Work item: If a line in the records below holds the word "entry", copy it.

Source records

*** Begin section ***

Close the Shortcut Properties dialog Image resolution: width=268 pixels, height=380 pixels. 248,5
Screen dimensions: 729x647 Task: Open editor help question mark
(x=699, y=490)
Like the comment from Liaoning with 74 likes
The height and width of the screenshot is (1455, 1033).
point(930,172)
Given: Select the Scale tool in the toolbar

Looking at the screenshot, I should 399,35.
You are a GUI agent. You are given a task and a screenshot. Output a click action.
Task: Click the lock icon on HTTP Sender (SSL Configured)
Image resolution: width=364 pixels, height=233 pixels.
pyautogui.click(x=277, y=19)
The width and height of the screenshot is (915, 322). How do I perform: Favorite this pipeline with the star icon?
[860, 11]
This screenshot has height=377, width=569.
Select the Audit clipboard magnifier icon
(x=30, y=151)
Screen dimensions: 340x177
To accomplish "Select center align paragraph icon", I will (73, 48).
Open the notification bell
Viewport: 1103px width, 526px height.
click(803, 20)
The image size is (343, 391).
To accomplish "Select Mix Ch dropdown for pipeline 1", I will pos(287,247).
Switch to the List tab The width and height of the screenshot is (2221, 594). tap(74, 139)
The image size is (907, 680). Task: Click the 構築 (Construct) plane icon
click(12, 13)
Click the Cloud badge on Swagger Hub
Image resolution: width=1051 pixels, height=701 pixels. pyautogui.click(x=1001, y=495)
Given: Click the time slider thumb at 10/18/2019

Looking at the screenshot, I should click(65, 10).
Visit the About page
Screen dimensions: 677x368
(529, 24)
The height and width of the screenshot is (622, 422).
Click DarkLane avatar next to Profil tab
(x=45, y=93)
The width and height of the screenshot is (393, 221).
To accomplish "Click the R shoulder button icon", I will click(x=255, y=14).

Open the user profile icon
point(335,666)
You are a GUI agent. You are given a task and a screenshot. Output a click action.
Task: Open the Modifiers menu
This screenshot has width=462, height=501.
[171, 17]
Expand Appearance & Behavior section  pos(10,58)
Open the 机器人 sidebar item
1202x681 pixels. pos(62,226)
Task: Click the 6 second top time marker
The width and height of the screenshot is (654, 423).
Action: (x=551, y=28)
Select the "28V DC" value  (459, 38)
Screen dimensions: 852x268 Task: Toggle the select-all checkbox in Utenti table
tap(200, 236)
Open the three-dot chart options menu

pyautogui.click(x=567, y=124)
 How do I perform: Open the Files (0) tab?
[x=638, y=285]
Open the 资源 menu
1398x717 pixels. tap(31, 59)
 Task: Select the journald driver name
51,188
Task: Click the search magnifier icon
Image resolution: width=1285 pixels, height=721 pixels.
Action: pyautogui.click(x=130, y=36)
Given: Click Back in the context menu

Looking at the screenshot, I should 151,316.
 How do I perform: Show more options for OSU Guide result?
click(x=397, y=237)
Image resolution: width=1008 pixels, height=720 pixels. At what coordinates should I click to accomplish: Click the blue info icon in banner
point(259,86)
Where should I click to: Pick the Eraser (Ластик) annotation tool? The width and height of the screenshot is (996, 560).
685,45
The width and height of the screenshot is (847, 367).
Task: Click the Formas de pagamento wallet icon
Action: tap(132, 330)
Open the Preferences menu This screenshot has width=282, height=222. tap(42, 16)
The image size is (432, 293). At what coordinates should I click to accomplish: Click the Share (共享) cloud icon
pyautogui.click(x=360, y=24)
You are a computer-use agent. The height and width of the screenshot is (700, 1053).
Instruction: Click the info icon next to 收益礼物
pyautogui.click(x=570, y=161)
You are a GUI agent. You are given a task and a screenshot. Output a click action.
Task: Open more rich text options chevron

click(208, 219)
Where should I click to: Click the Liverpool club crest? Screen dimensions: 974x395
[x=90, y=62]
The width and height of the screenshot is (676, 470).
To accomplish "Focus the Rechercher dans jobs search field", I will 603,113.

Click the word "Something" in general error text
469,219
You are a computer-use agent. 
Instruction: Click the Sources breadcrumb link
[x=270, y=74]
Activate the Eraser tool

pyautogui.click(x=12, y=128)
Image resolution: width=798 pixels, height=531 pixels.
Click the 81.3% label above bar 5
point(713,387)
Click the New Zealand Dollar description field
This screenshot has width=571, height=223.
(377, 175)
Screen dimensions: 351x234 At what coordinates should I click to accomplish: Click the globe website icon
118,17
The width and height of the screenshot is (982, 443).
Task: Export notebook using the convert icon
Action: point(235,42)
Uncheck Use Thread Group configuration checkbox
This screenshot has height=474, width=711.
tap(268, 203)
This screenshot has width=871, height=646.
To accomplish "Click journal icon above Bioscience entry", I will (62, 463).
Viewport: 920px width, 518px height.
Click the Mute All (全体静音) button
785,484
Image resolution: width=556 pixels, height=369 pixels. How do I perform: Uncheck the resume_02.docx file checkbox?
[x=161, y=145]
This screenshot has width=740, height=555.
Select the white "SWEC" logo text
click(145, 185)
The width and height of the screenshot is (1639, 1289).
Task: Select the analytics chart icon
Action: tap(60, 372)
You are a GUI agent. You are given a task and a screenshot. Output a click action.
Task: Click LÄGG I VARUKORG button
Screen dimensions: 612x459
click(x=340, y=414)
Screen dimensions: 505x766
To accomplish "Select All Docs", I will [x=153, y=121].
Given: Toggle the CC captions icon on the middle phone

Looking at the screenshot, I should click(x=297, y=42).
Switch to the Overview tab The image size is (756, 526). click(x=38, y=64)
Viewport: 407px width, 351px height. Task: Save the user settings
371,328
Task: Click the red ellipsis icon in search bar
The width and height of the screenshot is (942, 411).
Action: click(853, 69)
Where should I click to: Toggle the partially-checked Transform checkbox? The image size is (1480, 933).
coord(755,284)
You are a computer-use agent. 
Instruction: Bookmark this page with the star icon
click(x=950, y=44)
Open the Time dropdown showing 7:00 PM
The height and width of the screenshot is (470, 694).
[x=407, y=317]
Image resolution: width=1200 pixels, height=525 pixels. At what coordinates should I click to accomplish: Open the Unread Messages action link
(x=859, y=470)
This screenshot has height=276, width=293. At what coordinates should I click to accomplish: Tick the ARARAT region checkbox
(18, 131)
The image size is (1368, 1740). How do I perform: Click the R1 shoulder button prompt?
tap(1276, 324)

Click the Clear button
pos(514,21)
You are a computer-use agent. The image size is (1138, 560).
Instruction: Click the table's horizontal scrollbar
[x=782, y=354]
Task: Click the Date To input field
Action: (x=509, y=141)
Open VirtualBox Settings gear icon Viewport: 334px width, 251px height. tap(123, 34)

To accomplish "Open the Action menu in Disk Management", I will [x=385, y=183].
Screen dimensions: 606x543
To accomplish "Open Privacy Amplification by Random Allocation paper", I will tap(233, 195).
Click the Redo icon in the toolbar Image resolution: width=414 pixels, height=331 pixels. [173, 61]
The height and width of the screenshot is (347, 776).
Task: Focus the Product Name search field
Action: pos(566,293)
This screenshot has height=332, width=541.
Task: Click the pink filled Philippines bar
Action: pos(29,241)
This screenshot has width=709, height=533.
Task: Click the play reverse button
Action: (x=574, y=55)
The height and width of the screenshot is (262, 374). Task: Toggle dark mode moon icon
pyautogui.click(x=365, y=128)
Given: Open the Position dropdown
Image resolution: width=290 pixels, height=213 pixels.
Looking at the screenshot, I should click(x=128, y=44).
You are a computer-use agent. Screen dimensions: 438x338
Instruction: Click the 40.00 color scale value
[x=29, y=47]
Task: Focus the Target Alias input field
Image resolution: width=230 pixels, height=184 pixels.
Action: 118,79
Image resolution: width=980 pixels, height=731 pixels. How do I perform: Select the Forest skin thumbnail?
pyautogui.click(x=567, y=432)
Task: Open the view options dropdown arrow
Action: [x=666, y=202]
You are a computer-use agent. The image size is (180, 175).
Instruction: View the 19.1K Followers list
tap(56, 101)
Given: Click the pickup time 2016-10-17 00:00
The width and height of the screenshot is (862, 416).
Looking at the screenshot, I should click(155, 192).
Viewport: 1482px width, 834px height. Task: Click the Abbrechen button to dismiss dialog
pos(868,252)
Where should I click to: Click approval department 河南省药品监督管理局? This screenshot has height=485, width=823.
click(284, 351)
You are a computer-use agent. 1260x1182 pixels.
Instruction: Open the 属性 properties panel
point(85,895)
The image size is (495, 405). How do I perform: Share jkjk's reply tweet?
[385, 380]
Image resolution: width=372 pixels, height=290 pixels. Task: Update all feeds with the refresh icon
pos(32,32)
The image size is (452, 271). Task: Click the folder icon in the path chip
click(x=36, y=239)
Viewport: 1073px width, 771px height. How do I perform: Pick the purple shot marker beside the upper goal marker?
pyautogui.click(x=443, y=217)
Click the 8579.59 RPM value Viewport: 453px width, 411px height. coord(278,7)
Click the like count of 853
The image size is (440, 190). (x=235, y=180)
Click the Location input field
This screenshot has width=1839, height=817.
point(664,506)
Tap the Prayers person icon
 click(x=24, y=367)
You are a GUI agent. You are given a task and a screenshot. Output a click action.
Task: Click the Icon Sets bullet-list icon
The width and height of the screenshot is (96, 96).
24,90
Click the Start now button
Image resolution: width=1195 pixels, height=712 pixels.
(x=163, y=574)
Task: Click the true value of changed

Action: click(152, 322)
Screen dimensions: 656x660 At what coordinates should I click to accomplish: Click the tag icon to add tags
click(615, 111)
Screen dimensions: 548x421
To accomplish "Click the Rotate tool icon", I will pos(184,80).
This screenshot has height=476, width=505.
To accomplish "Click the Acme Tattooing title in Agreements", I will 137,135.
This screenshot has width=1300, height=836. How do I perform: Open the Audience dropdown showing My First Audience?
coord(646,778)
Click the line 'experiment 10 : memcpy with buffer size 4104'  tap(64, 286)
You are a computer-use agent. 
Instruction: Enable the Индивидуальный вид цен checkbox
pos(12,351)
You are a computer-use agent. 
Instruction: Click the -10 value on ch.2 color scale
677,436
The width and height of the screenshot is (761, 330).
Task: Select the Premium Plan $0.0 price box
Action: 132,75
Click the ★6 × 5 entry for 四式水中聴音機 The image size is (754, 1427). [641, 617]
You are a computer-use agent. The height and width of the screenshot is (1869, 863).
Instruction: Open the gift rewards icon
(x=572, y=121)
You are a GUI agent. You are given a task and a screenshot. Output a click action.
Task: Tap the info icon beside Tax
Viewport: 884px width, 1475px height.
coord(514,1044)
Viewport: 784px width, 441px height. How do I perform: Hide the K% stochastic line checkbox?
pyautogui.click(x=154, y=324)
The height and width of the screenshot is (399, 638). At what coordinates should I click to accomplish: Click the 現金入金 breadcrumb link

*** End section ***

Result:
To accomplish "Click journal icon above Bioscience entry", I will (62, 463).
Click the ★6 × 5 entry for 四式水中聴音機 The image size is (754, 1427). [641, 617]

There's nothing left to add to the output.